# Fruit Trees vs. Squirrels



## Kodeman (Jul 25, 2013)

This past season I lost at least 60% of my peaches to squirrels. Fencing didn't work, as they just climbed over, netting kept them from running away with the fruit but they would nibble thru the holes. I'd like to save as many of them as I can next year. I don't mind sharing but they are greedy lil buggers. Too many to trap and relocate. Any solutions would be greatly appreciated.


----------



## ZoomZoom (Dec 18, 2009)

Lawn chair, 6-pack and a pellet gun? 

A friend did this and it stopped them. Make a metal disk that goes around the tree. Squirrels can't get past it.










Another option is to get some thin sheet metal and wrap the tree trunk with that. They can't climb up the metal. 24" tall sheet metal attached to the trunk is "normally" enough but it depends on how low your branches are and what kind of squirrels you have. Basically, if they can they climb the trunk to the bottom of that metal then jump to a branch it won't work.


----------



## JustCliff (May 21, 2011)

There is nothing to do but get rid of them if you want any fruit. I have had the same problem. Not sure how big your squirrels are, but here they are fairly small. They can be trapped with big rat traps.


----------



## Cotton (Oct 12, 2013)

Plan on serving squirrel dumplings with your peach pie? Is it squirrel season where you are now? As a kid we always waited until after the first frost before hunting squirrels.


----------



## phideaux (Nov 7, 2015)

In ky , 
if a critter is being a nuisance and destructive to property....its open season year round.

Im not sure if that pertains to 2 legged varmints..

This is the trap I use.

Hatsan .177 cal pellet rifle.



Jim


----------



## Oomingmak (Feb 26, 2015)

Yes............... sadly, even though most of us prefer to avoid killing them, it is inevitably what must be done with problem squirrels. Most people do not realize how destructive they can be. Besides trashing your fruit trees, they will chew holes into grain bins and through the sides of buildings to gain access............ then trash everything inside.

We set rat traps and snares usually, as we do not have the hours to spend that are required to shoot them and make much of a dent in the population. Also, it is impossible for us to have a suitable firearm on us all the time and 9 times out of 10 when we do see them, they are somewhere that precludes using a bullet. Bullet holes in your out-buildings and equipment are frowned upon.

Directions:
**A.** List the usernames of everyone who posted in the fruit tree and squirrel thread.
**B.** Continue the forum thread about squirrels and fruit trees from the point where it stops.

Dataset excerpts:
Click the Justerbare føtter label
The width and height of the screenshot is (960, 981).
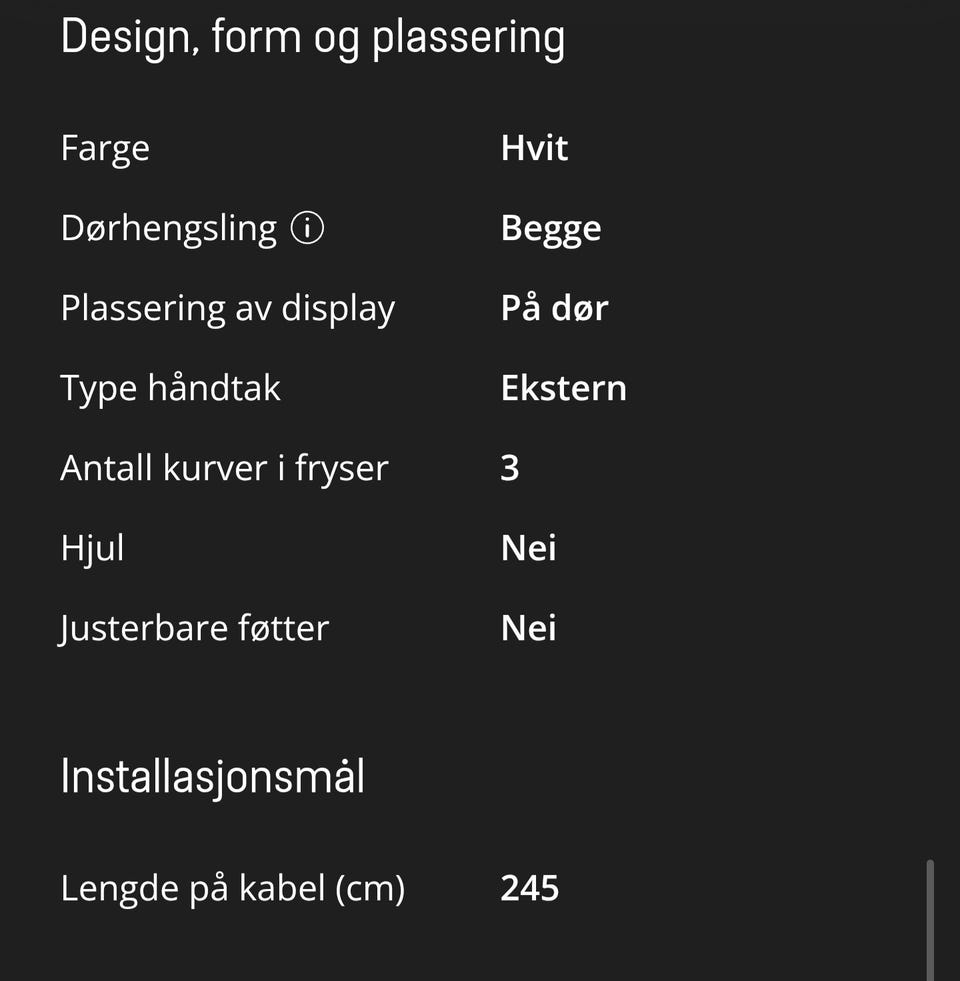tap(194, 629)
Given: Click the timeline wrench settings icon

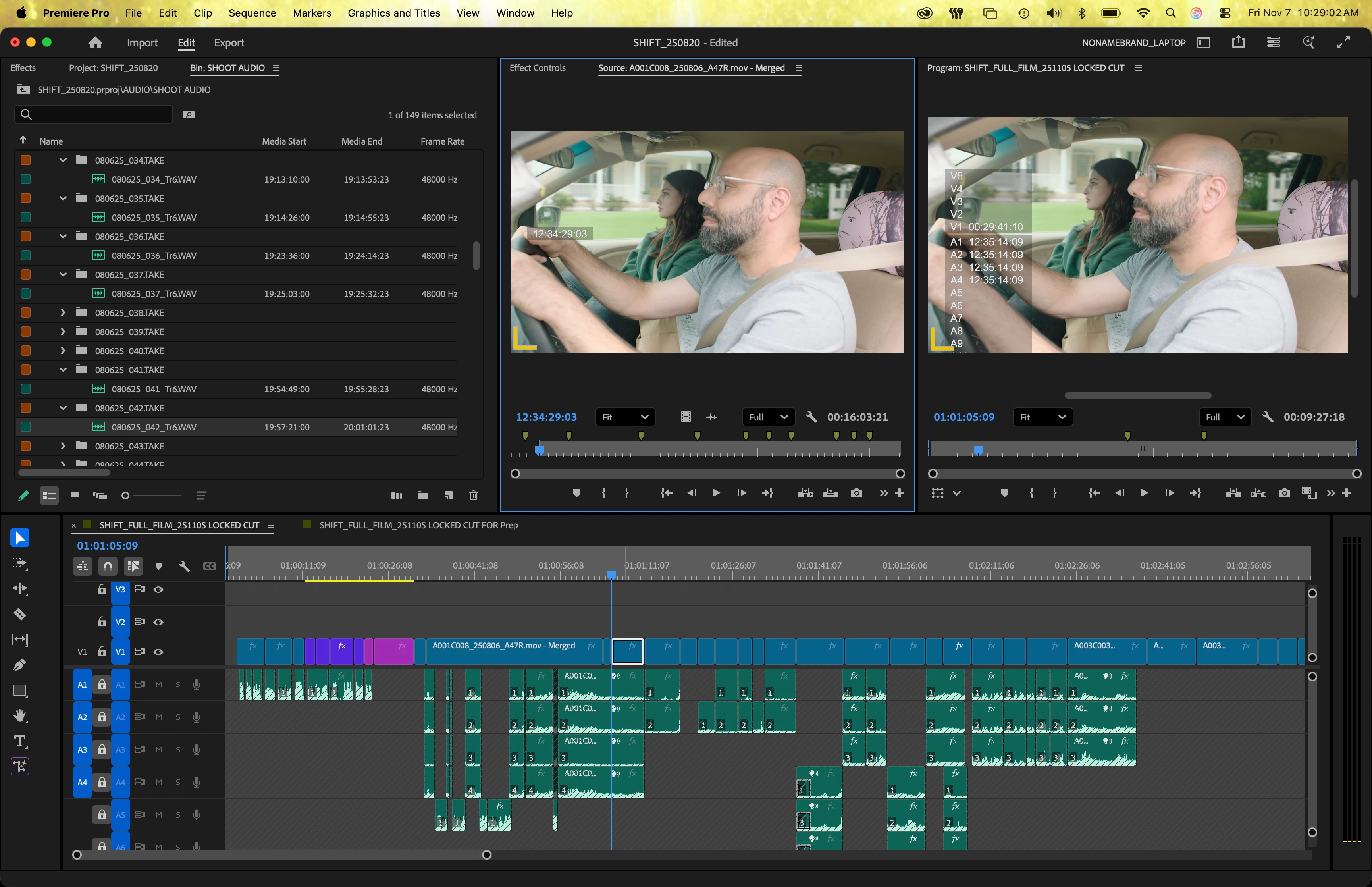Looking at the screenshot, I should pos(184,566).
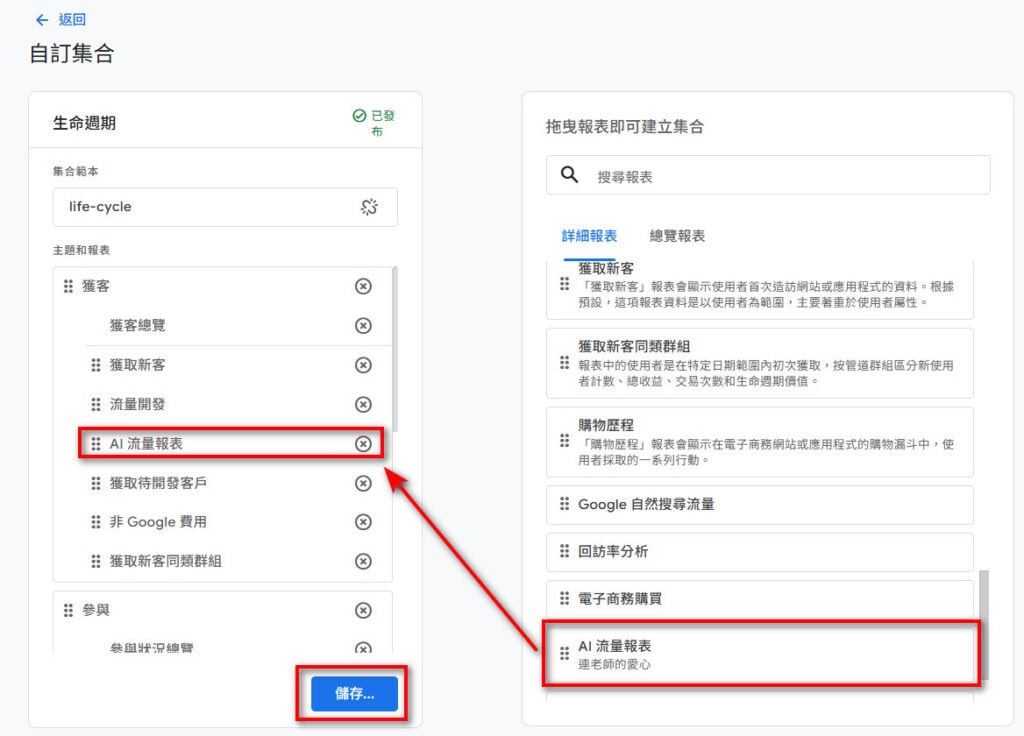
Task: Remove AI 流量報表 from the collection
Action: 363,444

Responses by task:
**A.** Kodeman, ZoomZoom, JustCliff, Cotton, phideaux, Oomingmak

**B.**
Trapping works best for us and with the right sets you can do it safely and thin them out very quickly.


----------



## Kodeman (Jul 25, 2013)

ZoomZoom said:


> Lawn chair, 6-pack and a pellet gun?
> 
> A friend did this and it stopped them. Make a metal disk that goes around the tree. Squirrels can't get past it.
> 
> ...


I tried something similar, I wrapped the trunk with some stove pipe but my trees are all dwarf varieties and the squirrels just jumped on the low hanging branches.


----------



## Kodeman (Jul 25, 2013)

phideaux said:


> In ky ,
> if a critter is being a nuisance and destructive to property....its open season year round.
> 
> Im not sure if that pertains to 2 legged varmints..
> ...


I have culled many squirrels using my .177 Gamo pellet gun but they just continue to migrate in. I guess I'll go to trapping then dispatching them, next.

Thanks to all that took the time to respond, it's greatly appreciated.


----------



## phideaux (Nov 7, 2015)

Dont think, that I just eliminate them for fun.

I was also brought up to never kill an animal (most animals, not possum or skunk) that I wasnt gonna use.

In summer I supplement my dog and cat diet with them, in winter , I supplement my diet with them.

Same thing with them pesky wabbits (garden variety type)that invade my garden, and mutiply like rabbits.

Hatsan .177 cal, 125 Sniper.



Jim


----------



## weedygarden (Apr 27, 2011)

This may not be good to do to your trees, but maybe a good thing to add to a metal sleeve on your trees. They used a little Vaseline. It is good entertainment though. I think squirrels have tenacity unlike any of us.


----------



## ZoomZoom (Dec 18, 2009)

Don't know why I didn't think of this yesterday...

An owl decoy keeps the critters away (as well as small birds so just be aware of that as well).

Put it in or near your fruit trees. Move it around every few days.

Example.


----------



## JustCliff (May 21, 2011)

ZoomZoom said:


> Don't know why I didn't think of this yesterday...
> 
> An owl decoy keeps the critters away (as well as small birds so just be aware of that as well).
> 
> ...


I bought a couple of those...... The squirrels kicked their ass. I kept finding them on the ground. Eventually they were all broke.

Kodeman:
You can always use this as a learning experience. Figuring out what type of trap works best for your location.


----------



## ZoomZoom (Dec 18, 2009)

JustCliff said:


> I bought a couple of those...... The squirrels kicked their ass. I kept finding them on the ground. Eventually they were all broke.


You have some really nasty squirrels. 

I don't have a squirrel problem because my dog thinks they taste like chicken. 

The decoy does work for other critters. Chipmunks are my problem varmint.


----------



## Kodeman (Jul 25, 2013)

ZoomZoom said:


> Don't know why I didn't think of this yesterday...
> 
> An owl decoy keeps the critters away (as well as small birds so just be aware of that as well).
> 
> ...


I actually have two owls nearby but I have never moved them. Will try that next season. Thanks.


----------



## weedygarden (Apr 27, 2011)

I wonder about electric fences? I have no idea how strong the voltage is, your situation and how affective that would be.


----------



## Oomingmak (Feb 26, 2015)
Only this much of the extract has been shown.